Reproduce the stretch of the material from the line containing "Describe the element at coordinates (30, 176)" through the line containing "Looking at the image, I should click on (618, 709).", both included, with nothing altered.

--- RECORDS PROVIDED ---
------------------------------------------------------------
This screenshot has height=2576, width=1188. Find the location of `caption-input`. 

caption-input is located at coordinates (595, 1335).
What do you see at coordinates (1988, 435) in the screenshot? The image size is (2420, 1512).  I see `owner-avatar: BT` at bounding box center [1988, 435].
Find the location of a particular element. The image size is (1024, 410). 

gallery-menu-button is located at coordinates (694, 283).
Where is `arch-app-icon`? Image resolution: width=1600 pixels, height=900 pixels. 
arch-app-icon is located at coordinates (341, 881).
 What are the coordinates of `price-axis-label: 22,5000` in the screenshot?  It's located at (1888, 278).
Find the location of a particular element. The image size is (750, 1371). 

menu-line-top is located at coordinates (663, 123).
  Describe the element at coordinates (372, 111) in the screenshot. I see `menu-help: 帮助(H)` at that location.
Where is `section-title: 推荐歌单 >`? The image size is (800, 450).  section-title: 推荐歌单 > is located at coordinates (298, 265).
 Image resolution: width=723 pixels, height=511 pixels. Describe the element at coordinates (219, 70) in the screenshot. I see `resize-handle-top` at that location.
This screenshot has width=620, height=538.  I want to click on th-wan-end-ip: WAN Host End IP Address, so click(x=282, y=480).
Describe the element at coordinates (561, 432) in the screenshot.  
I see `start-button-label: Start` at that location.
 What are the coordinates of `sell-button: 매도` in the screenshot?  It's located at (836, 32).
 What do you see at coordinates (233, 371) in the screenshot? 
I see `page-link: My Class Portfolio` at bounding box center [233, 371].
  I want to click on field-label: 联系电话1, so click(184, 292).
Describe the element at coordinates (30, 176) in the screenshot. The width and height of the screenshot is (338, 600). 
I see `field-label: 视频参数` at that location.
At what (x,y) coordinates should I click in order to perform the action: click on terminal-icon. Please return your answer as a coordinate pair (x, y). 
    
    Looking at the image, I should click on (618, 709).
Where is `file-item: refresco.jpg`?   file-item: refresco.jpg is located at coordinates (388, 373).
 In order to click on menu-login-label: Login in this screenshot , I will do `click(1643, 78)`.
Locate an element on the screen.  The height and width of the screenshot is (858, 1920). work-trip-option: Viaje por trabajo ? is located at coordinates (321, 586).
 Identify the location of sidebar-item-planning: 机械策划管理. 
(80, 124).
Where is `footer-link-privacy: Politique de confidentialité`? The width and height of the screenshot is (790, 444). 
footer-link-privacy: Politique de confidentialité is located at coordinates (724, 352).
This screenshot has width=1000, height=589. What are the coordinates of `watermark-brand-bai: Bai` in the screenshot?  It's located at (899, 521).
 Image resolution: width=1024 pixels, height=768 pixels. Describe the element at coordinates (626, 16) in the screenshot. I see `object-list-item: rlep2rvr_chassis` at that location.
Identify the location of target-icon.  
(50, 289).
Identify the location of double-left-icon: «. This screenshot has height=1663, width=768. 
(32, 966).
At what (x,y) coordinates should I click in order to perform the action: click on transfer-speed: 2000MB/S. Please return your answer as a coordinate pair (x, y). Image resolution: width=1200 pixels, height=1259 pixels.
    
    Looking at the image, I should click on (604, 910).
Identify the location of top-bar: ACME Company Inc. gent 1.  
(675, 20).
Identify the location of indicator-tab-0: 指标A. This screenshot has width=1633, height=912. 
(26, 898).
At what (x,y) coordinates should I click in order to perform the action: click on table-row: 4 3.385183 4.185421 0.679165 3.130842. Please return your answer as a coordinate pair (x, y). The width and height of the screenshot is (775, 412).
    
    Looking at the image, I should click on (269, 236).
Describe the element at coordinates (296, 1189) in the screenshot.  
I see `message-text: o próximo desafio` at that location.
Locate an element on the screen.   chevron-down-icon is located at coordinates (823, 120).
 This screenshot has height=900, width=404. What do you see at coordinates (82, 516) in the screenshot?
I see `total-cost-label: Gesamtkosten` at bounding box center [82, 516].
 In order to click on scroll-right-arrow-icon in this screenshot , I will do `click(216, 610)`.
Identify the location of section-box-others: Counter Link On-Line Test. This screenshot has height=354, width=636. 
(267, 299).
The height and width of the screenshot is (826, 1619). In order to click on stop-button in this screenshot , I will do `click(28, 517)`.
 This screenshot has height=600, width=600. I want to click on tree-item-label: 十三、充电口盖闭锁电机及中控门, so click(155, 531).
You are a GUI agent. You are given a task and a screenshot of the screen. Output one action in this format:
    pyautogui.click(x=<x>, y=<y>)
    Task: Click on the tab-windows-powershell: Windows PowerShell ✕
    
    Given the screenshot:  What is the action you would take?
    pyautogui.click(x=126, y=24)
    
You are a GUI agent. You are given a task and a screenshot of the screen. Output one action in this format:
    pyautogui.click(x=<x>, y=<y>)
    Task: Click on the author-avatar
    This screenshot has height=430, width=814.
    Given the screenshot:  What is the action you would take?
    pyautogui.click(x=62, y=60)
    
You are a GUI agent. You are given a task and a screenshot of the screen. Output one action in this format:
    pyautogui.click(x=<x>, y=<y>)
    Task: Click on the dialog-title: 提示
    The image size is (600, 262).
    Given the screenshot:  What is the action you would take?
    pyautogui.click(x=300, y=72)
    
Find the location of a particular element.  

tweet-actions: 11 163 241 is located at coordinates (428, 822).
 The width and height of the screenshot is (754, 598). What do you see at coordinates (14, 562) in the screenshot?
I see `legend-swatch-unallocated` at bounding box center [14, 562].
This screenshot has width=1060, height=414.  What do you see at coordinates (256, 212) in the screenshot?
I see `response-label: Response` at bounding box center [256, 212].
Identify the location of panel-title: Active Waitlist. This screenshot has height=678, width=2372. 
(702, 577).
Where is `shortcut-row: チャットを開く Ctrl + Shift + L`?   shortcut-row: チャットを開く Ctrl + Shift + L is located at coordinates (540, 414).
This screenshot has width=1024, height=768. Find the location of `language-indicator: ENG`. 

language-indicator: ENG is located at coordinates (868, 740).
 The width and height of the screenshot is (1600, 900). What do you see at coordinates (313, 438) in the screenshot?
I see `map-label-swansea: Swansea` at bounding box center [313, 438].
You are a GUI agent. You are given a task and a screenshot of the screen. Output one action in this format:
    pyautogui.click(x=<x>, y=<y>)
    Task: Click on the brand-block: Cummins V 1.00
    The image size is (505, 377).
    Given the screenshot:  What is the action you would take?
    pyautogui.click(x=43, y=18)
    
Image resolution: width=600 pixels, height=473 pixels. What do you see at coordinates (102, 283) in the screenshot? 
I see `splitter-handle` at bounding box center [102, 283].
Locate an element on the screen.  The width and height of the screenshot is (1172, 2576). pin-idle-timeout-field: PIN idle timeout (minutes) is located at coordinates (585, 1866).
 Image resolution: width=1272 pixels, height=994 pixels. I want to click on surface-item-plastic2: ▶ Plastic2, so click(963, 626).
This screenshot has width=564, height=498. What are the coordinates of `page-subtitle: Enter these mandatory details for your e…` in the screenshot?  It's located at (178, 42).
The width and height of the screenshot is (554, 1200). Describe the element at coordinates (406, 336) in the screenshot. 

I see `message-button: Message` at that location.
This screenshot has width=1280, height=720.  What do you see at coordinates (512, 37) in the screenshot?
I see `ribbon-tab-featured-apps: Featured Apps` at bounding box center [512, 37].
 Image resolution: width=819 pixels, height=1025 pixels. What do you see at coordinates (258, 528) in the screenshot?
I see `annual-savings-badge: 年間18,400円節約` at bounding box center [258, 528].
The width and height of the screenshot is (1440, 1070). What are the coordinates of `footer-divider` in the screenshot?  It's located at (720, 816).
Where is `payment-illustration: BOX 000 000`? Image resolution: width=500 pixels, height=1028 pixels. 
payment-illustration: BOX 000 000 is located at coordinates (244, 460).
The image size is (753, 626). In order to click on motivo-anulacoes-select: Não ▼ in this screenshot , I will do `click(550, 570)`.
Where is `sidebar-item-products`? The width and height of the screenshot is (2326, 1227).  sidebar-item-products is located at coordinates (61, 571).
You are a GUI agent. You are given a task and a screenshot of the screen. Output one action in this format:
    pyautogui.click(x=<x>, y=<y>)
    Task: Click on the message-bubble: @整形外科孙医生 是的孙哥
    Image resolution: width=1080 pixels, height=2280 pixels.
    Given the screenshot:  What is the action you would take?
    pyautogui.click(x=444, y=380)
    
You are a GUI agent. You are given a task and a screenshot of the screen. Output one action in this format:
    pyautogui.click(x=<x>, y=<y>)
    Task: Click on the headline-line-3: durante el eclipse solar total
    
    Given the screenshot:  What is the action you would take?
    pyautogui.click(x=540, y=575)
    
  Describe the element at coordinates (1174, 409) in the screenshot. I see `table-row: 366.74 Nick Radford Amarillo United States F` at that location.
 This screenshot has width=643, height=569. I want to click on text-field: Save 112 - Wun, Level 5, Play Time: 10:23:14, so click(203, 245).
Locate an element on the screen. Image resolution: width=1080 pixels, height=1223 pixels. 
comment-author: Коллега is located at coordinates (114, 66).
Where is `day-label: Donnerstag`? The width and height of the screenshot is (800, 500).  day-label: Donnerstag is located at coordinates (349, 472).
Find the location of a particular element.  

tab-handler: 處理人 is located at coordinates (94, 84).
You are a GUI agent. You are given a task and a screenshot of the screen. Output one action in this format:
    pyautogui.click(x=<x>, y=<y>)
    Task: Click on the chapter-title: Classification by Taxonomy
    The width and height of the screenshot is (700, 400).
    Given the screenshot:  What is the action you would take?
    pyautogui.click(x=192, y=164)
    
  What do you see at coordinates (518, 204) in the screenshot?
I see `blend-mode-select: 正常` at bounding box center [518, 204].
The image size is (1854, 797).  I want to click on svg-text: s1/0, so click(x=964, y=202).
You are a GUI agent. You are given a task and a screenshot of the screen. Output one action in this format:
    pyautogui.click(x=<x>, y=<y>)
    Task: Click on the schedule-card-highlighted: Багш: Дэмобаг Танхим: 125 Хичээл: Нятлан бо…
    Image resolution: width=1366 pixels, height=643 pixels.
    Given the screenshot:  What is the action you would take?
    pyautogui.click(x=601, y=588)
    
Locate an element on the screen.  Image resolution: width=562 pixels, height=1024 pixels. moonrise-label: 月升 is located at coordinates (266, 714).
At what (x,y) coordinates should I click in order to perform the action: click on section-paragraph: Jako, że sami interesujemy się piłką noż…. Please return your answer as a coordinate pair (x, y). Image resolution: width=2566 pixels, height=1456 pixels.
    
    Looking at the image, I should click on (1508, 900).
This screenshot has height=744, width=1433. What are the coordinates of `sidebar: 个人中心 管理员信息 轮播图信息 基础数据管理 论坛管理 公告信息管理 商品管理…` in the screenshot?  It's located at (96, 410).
------------------------------------------------------------
--- OUTPUT ---
Describe the element at coordinates (30, 176) in the screenshot. The width and height of the screenshot is (338, 600). 
I see `field-label: 视频参数` at that location.
At what (x,y) coordinates should I click in order to perform the action: click on terminal-icon. Please return your answer as a coordinate pair (x, y). 
    
    Looking at the image, I should click on (618, 709).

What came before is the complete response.